It being entirely within the powers of each state to exclude foreign corporations, or to admit them within its borders upon conditions, each state has the right to prescribe a mode of service of process upon foreign corporations which will subject them to the jurisdiction of its courts, provided, of course, that such mode is not unreasonable or contrary to the principles of natural justice. Lafayette Ins. Co. v. French, 18 How. 404, 15 L. Ed. 451; B. & O. R. Co. v. Harris, 12 Wall. 65, 20 L. Ed. 354; Ex parte Schollenberger, 96 U. S. 369, 24 L. Ed. 853; St Clair v. Cox, 106 U. S. 350, 1 Sup. Ct. 354, 27 L. Ed. 222; Re Louisville Underwriters, 134 U. S. 488, 10 Sup. Ct. 587, 33 L. Ed. 991; Société Fonciere et Agricole des Etats Unis v. Milliken, 135 U. S. 304, 10 Sup. Ct. 823, 34 L. Ed. 208; Wilson v. Seligman, 144 U. S. 41, 12 Sup. Ct. 541, 36 L. Ed. 338; N. Y., L. E. & W. R. Co. v. Estill, 147 U. S. 591, 13 Sup. Ct. 444, 37 L. Ed. 292; Re Hohorst, 150 U. S. 653, 14 Sup. Ct. 221, 37 L. Ed. 1211; Hooper v. State of California, 155 U. S. 648, 15 Sup. Ct. 207, 39 L. Ed. 297.

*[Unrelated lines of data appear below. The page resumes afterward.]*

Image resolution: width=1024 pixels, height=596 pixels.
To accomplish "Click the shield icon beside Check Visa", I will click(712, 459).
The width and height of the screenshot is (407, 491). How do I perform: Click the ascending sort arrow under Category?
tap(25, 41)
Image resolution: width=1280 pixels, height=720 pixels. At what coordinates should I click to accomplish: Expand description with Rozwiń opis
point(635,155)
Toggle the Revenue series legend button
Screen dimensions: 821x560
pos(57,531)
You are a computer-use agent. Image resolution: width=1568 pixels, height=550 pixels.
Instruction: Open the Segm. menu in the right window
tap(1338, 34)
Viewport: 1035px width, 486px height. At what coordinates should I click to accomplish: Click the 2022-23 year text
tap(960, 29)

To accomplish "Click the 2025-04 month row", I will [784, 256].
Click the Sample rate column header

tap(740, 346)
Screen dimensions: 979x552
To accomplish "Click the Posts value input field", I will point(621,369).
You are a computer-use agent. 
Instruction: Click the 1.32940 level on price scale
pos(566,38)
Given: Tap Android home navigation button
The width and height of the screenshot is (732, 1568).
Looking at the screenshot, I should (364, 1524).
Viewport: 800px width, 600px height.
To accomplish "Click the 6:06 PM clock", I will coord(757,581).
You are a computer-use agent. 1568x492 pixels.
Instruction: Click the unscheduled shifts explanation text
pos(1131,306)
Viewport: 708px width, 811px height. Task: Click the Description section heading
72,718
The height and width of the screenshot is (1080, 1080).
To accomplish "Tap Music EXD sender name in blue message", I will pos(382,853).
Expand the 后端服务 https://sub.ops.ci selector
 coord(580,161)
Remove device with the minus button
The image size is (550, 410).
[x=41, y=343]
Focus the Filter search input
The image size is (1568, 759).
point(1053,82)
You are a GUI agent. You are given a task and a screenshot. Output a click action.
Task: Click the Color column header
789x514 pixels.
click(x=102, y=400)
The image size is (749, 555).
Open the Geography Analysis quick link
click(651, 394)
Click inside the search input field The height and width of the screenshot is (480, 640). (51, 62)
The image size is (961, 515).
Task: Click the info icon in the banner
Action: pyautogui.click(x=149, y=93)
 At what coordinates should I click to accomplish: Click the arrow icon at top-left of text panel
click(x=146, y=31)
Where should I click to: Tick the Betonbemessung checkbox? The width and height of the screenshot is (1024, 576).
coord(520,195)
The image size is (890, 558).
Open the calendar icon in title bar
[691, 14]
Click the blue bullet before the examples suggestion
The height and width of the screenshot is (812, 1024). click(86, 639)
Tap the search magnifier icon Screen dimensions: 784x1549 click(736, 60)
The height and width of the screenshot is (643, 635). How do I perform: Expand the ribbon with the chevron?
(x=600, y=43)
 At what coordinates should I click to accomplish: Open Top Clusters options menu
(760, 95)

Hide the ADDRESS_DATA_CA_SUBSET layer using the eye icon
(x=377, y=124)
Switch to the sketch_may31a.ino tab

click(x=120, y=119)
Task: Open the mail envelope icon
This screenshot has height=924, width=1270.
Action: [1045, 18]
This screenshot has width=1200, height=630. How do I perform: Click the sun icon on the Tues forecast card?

The state of New Jersey made provision for service upon foreign corporations by the act of 1865 (P. L. p. 467). The effect of the decisions and the statutes was not to enlarge the jurisdiction of the court, but to provide a method for enforcing its jurisdiction. When the artificial being came within the state and transacted business, it brought itself within the jurisdiction of the courts of the state; but, until a method was provided for bringing the foreign corporation before the court, the jurisdiction of the court could not be enforced. When such method was provided, it did not serve to give the court any jurisdiction that it did not have before, but merely enabled it to enforce that which it had. The Camden Rolling Mill Co. v. The Swede Iron Co., 32 N. J. Law, 15 (Sup. Ct. 1866).

There were always, therefore, two questions to be decided before the merits of any such controversy could be reached for determination: First. Was the artificial being within the state, transacting business (i. e., was it "found" therein)? Second. Was the process served upon an actual representative of the corporation, in accordance with the provisions of the law of that jurisdiction?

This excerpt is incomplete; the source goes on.